To run this example you may need to install pip install bipartite_recipe

# http://code.activestate.com/recipes/579088-edge-coloring-of-a-bipartite-graph/?in=lang-python
from bipartite_recipe import bipartite_match
def max_degree(graph):
    max_degree_u=max(len(v) for v in graph.values() )
    count={}
    for vlist in graph.values():
        for v in vlist:
            try:
                count[v]+=1
            except KeyError:
                count[v]=1
    max_degree_v=max(count.values())
    return max(max_degree_v,max_degree_u)
def best_match(graph):
    b_m=bipartiteMatch(graph)[0]
    return dict((value,key) for (key,value) in b_m.items())
def edge_coloring(graph):
    g=graph.copy()
    number_colors=max_degree(g)
    for color in range(number_colors):
        print 'NEXT COLOR'
        bm=best_match(g)
        print bm
        for k in g.copy():
            try:
                g[k].remove(bm[k])
            except KeyError:
                pass

graph={ 'p1':['c1','c3'], 'p2':['c1','c2'], 'p3':['c2','c3'], 'p4':['c2'] }
edge_coloring(graph)

# http://code.activestate.com/recipes/578959-draw-a-diamond-with-asterisks-using-recursion/?in=lang-python
def triangles(n):
    if not n & 1:
        raise ValueError('n must be odd')
    print_diamond(0, n, n >> 1)

def print_diamond(start, stop, midpoint):
    if start < stop:
        if start <= midpoint:
            print('  ' * (midpoint - start) + '* ' * ((start << 1) + 1))
        else:
            print('  ' * (start - midpoint) + '* ' * ((stop - start << 1) - 1))
        print_diamond(start + 1, stop, midpoint)

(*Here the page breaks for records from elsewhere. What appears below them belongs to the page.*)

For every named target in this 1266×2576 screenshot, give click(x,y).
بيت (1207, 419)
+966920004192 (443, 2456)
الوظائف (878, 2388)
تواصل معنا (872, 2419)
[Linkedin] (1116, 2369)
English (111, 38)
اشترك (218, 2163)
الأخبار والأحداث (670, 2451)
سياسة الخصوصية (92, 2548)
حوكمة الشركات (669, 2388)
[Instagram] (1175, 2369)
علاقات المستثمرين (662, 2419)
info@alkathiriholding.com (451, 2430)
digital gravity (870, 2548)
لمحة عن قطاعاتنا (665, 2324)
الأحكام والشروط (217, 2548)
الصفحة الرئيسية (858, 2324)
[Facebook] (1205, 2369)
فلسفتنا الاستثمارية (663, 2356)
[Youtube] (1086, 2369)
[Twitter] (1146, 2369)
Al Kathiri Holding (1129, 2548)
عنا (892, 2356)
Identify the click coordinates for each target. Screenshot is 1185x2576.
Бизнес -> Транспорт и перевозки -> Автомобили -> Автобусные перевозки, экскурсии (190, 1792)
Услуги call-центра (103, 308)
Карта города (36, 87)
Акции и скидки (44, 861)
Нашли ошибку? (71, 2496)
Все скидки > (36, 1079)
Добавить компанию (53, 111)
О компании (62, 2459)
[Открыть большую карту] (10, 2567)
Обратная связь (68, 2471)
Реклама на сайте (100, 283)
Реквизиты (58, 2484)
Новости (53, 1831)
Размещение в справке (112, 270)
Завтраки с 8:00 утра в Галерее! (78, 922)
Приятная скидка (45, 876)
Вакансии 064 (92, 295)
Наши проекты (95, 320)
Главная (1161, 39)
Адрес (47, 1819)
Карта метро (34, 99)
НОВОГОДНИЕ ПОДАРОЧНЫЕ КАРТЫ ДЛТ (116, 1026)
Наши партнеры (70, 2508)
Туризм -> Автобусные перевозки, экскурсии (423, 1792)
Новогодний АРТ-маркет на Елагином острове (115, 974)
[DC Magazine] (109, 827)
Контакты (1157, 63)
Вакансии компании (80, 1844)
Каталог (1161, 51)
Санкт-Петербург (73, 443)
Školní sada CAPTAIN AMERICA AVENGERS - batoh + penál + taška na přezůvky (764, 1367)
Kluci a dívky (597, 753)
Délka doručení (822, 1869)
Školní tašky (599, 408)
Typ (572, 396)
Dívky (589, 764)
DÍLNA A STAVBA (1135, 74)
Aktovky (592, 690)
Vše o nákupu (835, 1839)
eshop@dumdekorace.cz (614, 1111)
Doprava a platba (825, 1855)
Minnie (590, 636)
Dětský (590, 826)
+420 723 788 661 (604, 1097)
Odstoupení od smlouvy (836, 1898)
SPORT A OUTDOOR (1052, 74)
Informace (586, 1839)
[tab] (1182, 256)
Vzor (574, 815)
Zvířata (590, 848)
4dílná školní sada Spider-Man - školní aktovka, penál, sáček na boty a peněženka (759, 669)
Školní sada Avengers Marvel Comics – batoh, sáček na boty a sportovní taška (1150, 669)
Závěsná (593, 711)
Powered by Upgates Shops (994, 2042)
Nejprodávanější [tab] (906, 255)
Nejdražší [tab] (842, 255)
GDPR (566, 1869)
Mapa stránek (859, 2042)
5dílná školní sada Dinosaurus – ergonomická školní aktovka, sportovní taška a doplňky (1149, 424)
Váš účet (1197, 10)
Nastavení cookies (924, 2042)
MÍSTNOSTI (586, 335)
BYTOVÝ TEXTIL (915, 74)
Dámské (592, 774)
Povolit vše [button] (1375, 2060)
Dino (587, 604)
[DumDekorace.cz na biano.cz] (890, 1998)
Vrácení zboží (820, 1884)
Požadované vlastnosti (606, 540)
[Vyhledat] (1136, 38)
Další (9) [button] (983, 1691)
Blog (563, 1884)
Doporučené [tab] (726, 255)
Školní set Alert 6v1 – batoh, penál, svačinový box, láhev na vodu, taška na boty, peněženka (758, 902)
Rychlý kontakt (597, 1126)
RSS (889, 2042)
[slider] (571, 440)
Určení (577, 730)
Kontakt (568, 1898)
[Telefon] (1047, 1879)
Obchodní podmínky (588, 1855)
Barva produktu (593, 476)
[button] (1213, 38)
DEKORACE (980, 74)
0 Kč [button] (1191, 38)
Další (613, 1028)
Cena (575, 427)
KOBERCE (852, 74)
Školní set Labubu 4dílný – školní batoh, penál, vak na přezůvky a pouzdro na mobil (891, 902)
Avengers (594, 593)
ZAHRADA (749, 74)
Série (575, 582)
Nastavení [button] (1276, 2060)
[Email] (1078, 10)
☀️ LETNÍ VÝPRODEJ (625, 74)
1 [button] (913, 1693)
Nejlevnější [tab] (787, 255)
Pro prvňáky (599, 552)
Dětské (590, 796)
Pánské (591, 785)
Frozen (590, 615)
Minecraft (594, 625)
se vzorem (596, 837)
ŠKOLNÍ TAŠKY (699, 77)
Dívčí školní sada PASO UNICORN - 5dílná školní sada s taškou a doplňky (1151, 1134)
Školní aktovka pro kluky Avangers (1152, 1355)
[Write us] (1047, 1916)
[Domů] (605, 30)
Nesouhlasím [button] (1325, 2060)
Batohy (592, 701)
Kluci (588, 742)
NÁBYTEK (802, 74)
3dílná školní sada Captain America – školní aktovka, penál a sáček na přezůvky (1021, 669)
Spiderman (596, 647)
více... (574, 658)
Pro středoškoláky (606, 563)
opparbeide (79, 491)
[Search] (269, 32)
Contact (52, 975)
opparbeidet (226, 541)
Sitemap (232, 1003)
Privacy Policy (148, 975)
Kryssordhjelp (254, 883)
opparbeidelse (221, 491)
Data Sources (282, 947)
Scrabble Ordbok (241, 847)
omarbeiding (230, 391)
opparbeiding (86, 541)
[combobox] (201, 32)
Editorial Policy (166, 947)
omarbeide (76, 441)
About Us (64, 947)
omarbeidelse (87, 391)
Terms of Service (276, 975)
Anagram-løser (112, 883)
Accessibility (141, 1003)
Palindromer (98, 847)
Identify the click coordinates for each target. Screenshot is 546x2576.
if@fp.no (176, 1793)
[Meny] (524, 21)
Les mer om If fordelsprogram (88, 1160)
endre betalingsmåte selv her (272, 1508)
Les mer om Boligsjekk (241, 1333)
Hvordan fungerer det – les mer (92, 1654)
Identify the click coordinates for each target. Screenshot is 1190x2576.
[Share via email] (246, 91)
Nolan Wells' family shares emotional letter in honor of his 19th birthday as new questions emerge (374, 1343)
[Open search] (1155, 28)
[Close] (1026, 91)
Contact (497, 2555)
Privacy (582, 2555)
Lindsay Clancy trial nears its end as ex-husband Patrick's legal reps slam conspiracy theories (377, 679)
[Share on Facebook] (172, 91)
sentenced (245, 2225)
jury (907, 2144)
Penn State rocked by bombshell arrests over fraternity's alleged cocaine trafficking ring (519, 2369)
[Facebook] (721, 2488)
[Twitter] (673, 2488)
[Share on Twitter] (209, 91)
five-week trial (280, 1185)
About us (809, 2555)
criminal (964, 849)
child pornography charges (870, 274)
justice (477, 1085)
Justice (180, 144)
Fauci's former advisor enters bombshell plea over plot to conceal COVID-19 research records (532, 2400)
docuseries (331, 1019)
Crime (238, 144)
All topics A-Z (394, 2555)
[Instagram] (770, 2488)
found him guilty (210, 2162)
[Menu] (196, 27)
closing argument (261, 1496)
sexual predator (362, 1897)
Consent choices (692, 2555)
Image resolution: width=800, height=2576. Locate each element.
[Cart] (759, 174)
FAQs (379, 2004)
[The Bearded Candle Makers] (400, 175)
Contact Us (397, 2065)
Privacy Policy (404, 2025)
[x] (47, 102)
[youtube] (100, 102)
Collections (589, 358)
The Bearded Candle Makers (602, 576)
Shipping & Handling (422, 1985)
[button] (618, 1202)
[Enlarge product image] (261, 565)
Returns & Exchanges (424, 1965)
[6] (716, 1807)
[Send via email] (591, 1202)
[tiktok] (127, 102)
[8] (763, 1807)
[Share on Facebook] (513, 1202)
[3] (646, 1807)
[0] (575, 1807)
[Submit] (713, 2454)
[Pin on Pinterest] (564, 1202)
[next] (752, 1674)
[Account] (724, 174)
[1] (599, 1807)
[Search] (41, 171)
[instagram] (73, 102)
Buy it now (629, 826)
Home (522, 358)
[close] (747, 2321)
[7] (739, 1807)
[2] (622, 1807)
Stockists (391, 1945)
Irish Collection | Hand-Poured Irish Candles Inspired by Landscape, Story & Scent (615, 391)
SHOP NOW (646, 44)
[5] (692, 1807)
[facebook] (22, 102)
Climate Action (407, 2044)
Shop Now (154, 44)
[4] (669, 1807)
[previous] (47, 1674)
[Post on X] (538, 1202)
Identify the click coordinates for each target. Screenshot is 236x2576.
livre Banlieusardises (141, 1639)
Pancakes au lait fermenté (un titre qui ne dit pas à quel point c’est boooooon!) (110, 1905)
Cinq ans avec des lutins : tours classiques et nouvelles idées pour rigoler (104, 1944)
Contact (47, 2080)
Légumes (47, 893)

Consider the following code in Python:
```
a = {'foo': 'bar'}
b = a

b['new'] = 'key'
print(a)
```
Is this behavior what you expected? Why does Python do this? What would you do if you wanted to change just b and not a?
What cost is associated with calling append repeatedly on a python list. Use the resources given in the lecture to study the implementation and its consequences on performance. How could you prevent this behavior in your own code, without reimplementing lists?